There was evidence of correlative relationships between studied ungulates. The most significant correlations were observed for barking deer and bearded pig species (Figure 5). Those ungulates showed activity patterns with 50% overlap (95%CI:19–82%). Barking deer and bearded pig will use the same resources between 06:00 h and 18:00 h and also has the same activity peak at 12:00 h. In contrast, barking deer was not overlapped (Figure 6) with wild boar since the overlap indices value was very small equals only 3% (95%CI:0–16%).
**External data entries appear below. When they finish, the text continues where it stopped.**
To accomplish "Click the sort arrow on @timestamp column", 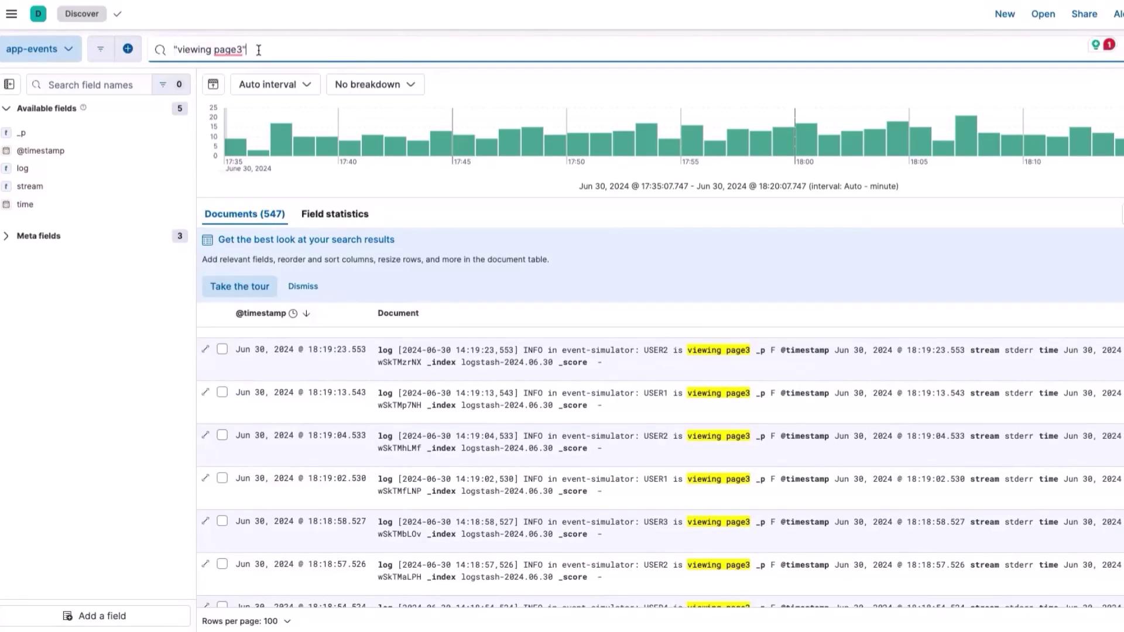I will (306, 314).
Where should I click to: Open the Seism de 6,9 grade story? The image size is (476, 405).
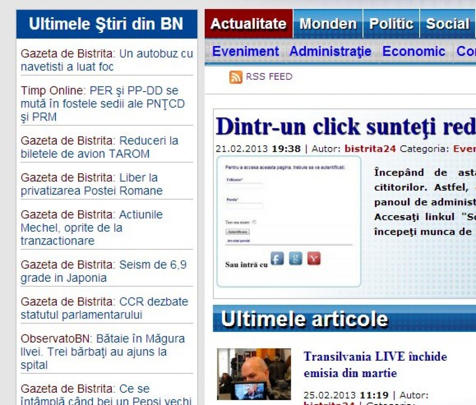(x=103, y=271)
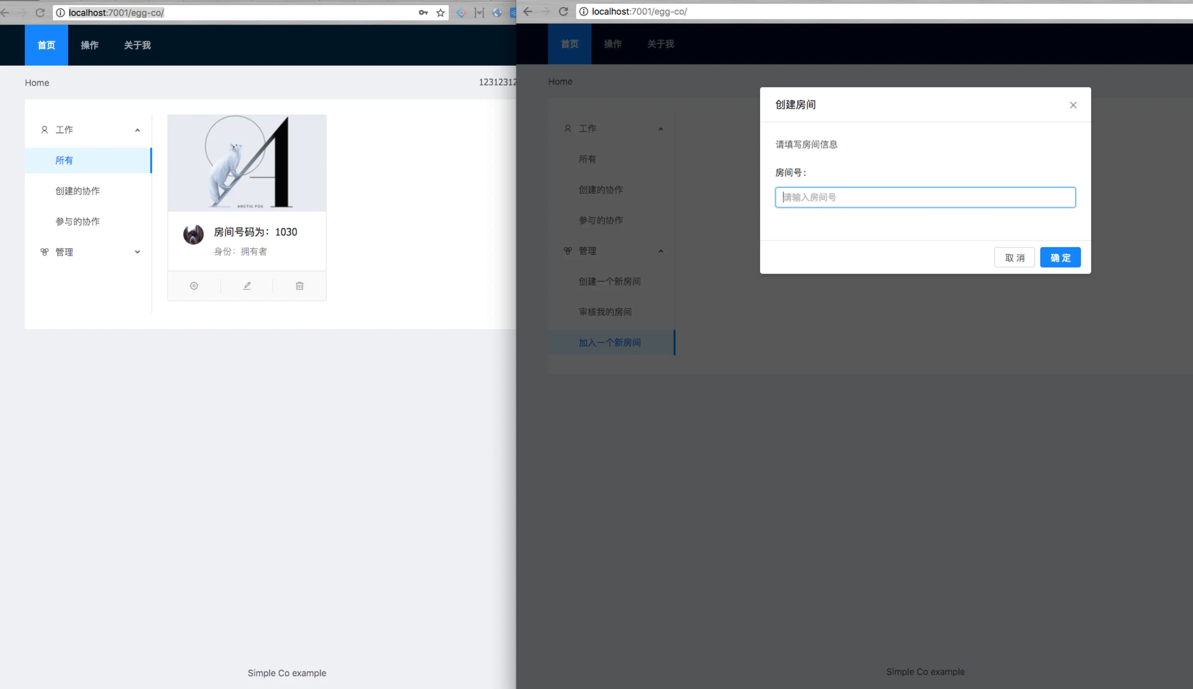Click the settings gear icon on room card
Viewport: 1193px width, 689px height.
194,286
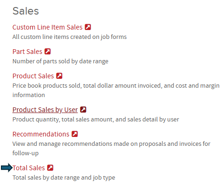Click the external-link icon next to Part Sales

(48, 52)
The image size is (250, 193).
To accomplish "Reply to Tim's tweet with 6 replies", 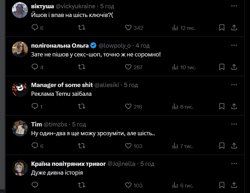I will pyautogui.click(x=35, y=146).
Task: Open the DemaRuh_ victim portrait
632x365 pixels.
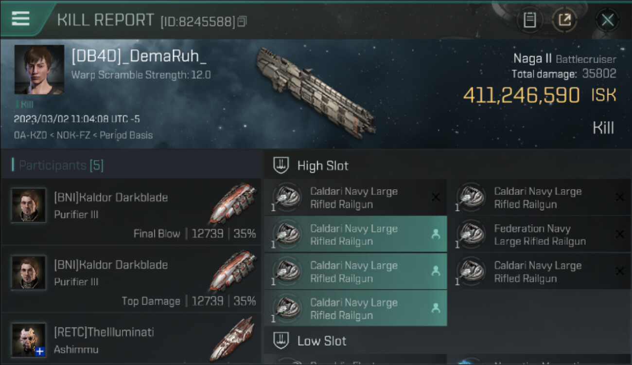Action: pos(39,70)
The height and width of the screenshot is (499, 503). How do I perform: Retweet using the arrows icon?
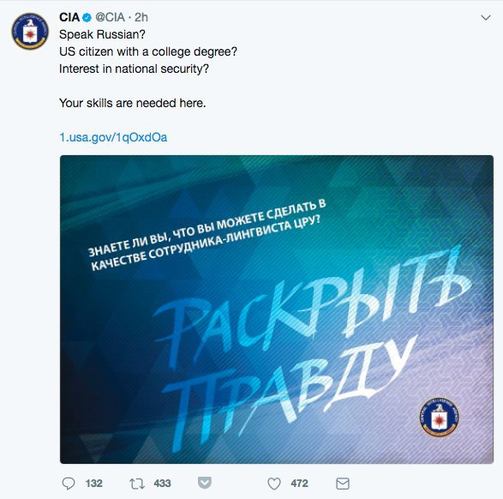(x=137, y=484)
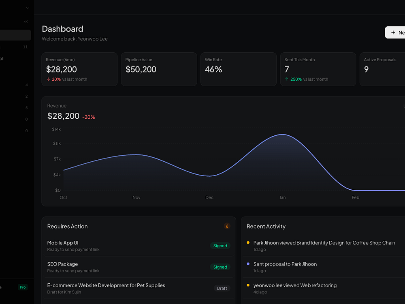
Task: Open the Sent proposal to Park Jihoon activity
Action: 285,264
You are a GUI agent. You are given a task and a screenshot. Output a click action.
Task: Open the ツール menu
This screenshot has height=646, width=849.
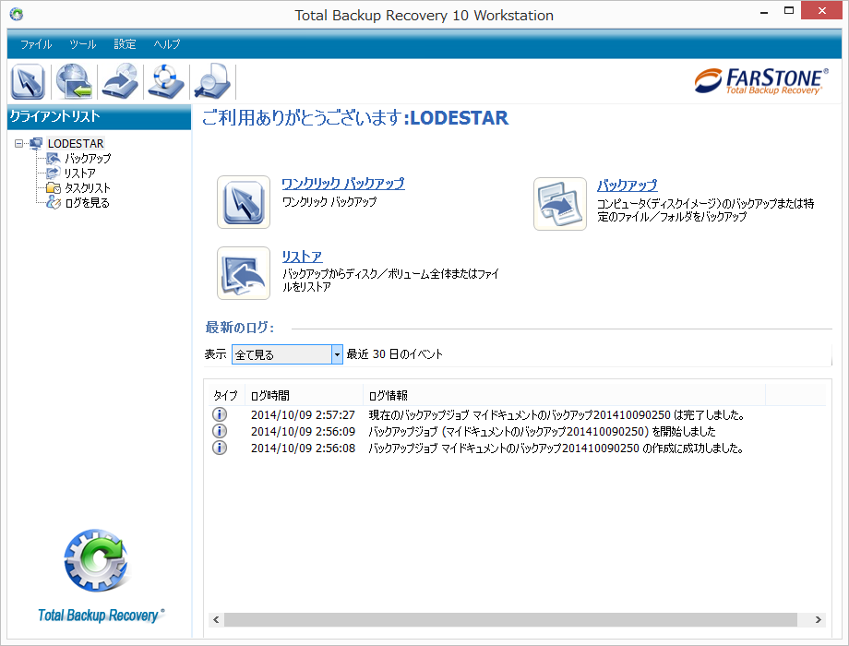click(x=82, y=43)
This indicates that barking deer has potential niche competition only with bearded pig. The second niche competitions (Δ = 0.426, 95%CI = 0.215-0.833) were observed between bearded pig and wild boar species (Figure 7). Those species were competed for same resources from 06:00 h to 12:00 h.
This study describes the first investigation into the activity patterns of a range of ungulate species on the tropical rainforest and adding to information gathered from across the Sumatra tiger species’ ranges and to those for which little is recorded. The study also contributes to the current literature that uses remote camera traps to infer activity and analyzed using overlap indices (Caravaggi et al. 2018). Findings in this result show a potential competition between barking deer and bearded pigs. This finding is consistent with other studies. Members of Suidae including bearded pigs are capable of competing with small to large-sized ungulates and feed on small vertebrates and invertebrates (Taylor & Hellgren 1997; Melberg 2012).
Those studied ungulate species were potential prey for the Sumatran tiger. Whereas, considering tiger activity that mostly were active at day from 06:00 to 18:00 h (Max et al. 2021), then only several ungulates were available as prey. Those ungulates including barking deer and bearded pig species. While wild boar cannot be potential prey since its activity pattern was not correlated with the tiger diel activity pattern.
Conclusion
A competition involving ungulates was detected in the Sumatra rainforest. Barking deer and bearded pigs were the potential prey for tigers since those species were having overlapped niches with the tiger.